На данный момент я придумал следующий конфиг:
Локальный сокет /var/run/clamav/clamd.ctl
FixStaleSocket true
Кламав LocalSocketGroup
Локальный сокетмоде 666
# TemporaryDirectory не установлен по умолчанию /tmp здесь, чтобы сделать переопределение
# возможно значение по умолчанию с переменными окружения TMPDIR/TMP/TEMP
Пользователь clamav
ScanMail верно
ScanArchive правда
ArchiveBlockEncrypted ложь
MaxDirectoryRecursion 15
FollowDirectorySymlinks false
FollowFileSymlinks false
ReadTimeout 180
МаксТредс 12
MaxConnectionQueueLength 15
LogSyslog ложь
LogRotate true
LogFacility LOG_LOCAL6
Логклин ложно
LogVerbose false
PreludeEnable нет
PreludeAnalyzerName ClamAV
Каталог баз данных /var/lib/clamav
Официальная база данныхТолько ложь
СелфЧек 3600
Передний план ложный
Отладка ложная
ScanPE верно
MaxEmbeddedPE 10M
ScanOLE2 верно
ScanPDF правда
ScanHTML правда
MaxHTMLNormalize 10M
MaxHTMLNoTags 2M
MaxScriptNormalize 5M
MaxZipTypeRcg 1M
ScanSWF правда
ExitOnOOM ложь
LeaveTemporaryFiles false
Алгоритмическое обнаружение верно
ScanELF правда
IdleTimeout 30
Кроссфайловые системы true
Фишинговые подписи истинны
PhishingScanURLs верно
PhishingAlwaysBlockSSLMismatch false
PhishingAlwaysBlockCloak false
PartitionIntersection false
ОбнаружитьPUA ложно
Сканпартиалмессажес ложь
HeuristicScanPrecedence false
Обнаружение структурированных данных false
CommandReadTimeout 30
SendBufTimeout 200
Максимальная очередь 100
Экстендеддетектионинфо истина
OLE2BlockMacros ложь
Алловаллматчскан true
ForceToDisk ложь
Дисаблецертчек ложно
DisableCache ложь
Максимальное время сканирования 120000
MaxScanSize 100M
Максимальный размер файла 25M
Максрекурсия 16
Максимальное количество файлов 10000
Максимальное количество разделов 50
MaxIconsPE 100
PCREMatchLimit 10000
PCRERecMatchLimit 5000
PCREMaxFileSize 25M
ScanXMLDOCS верно
ScanHWP3 верно
МаксРекХВП3 16
StreamMaxLength 25M
Файл журнала /var/log/clamav/clamav.log
Логтайм правда
Логфилеанлокк ложно
LogFileMaxSize 0
Байт-код верный
BytecodeSecurity TrustSigned
БайткодТимеаут 60000
OnAccessMaxFileSize 5M
ExcludePath ^/proc
ExcludePath ^/sys
ExcludePath ^/dev
ExcludePath ^/snap
ExcludePath ^/var/lib/lxcfs/cgroup
ExcludePath ^/var/lib/datastore/quarantine
OnAccessIncludePath /var/lib/datastore/tenant_files
Кламав OnAccessExcludeUname
Предотвращение доступа да
OnAccessExcludeRootUID ложь
VirusEvent /etc/clamav/virus-event.bash
который представляет собой сборник некоторых статей, найденных в Интернете, и документации с сайта ClamAV. у меня тоже есть кламонак сервис настроен так:
# /etc/systemd/system/clamonacc.service
[Ед. изм]
Description=ClamAV при доступе к сканеру
Требуется=clamav-daemon.service
After=clamav-daemon.service syslog.target network.target
[Оказание услуг]
Тип=простой
Пользователь=корень
ExecStartPre=/bin/bash -c "пока [! -S /var/run/clamav/clamd.ctl]; сделать сон 1; готово"

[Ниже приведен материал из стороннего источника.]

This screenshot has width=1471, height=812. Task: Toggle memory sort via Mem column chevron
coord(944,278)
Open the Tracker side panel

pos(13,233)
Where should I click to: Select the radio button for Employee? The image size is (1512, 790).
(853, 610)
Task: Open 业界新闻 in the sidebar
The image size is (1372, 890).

ExecStart=/usr/sbin/clamonacc -F --config-file=/etc/clamav/clamd.conf --log=/var/log/clamav/clamonacc.log
[Установить]
WantedBy=многопользовательская.цель
Теперь, если я запущу ClamAV от имени пользователя root, он будет работать, но я заметил некоторые непредсказуемые зацикливания при сканировании файлов, принадлежащих пользователю root (точно так же, как описано здесь). Работает как моллюск user работает, но только для обычного пользователя без полномочий root, а некоторые контейнеры все еще запускают свои процессы внутри как пользователь root внутри, и это означает, что файлы принадлежат пользователю root на экспортированной конечной точке.

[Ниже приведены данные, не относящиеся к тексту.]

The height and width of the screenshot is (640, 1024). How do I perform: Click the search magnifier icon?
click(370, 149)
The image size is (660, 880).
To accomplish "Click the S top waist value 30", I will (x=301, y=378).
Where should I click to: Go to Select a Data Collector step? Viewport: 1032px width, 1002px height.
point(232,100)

Я думал об использовании списков ACL, но, поскольку файлов может быть довольно много (миллионы), это может быть немного излишним. Что вы думаете? Должен ли я принудительно владеть файлами в GID моллюск или что-то другое?
Не говоря уже о том, что мне пришлось перевести ClamAV в режим жалоб, потому что обычно он не блокирует зараженный файл, и я не хотел бы открывать такой файл как пользователь root.